The Minister of European Integration and International Cooperation of the Republic of Srpska Zlatan Klokić told Srna that 1 May should see the premiere of a documentary entitled The Guardian of Honor and Pride, dedicated to Đorđe Mihailović, the legendary keeper and guide of the Serbian military cemetery Zeitenlik in Thessaloniki.
Klokić said that Đorđe Mihailović was a very important historical figure for the Serbian people and the film was an homage to him.

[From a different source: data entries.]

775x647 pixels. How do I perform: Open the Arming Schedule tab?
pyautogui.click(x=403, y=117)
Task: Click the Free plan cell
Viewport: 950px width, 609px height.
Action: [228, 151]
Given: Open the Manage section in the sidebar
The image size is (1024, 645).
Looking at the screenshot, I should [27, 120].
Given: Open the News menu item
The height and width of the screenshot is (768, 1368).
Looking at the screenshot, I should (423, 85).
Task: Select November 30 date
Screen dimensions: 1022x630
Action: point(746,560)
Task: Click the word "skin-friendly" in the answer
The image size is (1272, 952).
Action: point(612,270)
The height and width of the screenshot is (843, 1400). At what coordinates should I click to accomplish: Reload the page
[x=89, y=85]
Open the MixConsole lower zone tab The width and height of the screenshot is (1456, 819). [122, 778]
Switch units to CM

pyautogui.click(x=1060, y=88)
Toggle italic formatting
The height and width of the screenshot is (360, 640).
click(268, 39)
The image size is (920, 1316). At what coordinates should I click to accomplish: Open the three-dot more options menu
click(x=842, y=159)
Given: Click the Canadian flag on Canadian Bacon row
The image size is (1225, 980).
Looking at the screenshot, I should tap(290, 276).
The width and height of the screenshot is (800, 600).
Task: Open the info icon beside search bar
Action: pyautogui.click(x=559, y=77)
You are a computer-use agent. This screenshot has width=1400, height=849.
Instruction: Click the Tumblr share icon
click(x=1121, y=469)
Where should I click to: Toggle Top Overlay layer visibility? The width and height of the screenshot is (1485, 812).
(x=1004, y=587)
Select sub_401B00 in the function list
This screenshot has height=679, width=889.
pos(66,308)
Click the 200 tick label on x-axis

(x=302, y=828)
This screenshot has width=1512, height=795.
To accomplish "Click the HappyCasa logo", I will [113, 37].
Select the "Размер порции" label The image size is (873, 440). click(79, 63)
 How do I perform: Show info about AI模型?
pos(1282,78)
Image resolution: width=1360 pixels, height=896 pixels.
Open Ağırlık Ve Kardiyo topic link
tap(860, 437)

- It was filmed with the desire to preserve his character and work from oblivion. This is also a way to keep the testimony of the Serbian Golgotha during the First World War in the fight for freedom, and the role of the Serbian army in the breakthrough of the Thessaloniki front, which some have been trying to belittle in recent years - said Klokić.

He noted that the film lasted 25 minutes and was a project of the Representative Office of Srpska in Greece.

He added that the film was translated into Greek, and would also be translated into English, in order to present this part of Serbian and world history to the general public.

Klokić said that the film would premiere on RTRS on Mihailović’s 93rd birthday.

According to him, if the situation caused by the coronavirus allows, the premiere will be held in Greece, i.e. in Thessaloniki, and the aim is to show the film in all countries where the Republic of Srpska has its representative offices and associations.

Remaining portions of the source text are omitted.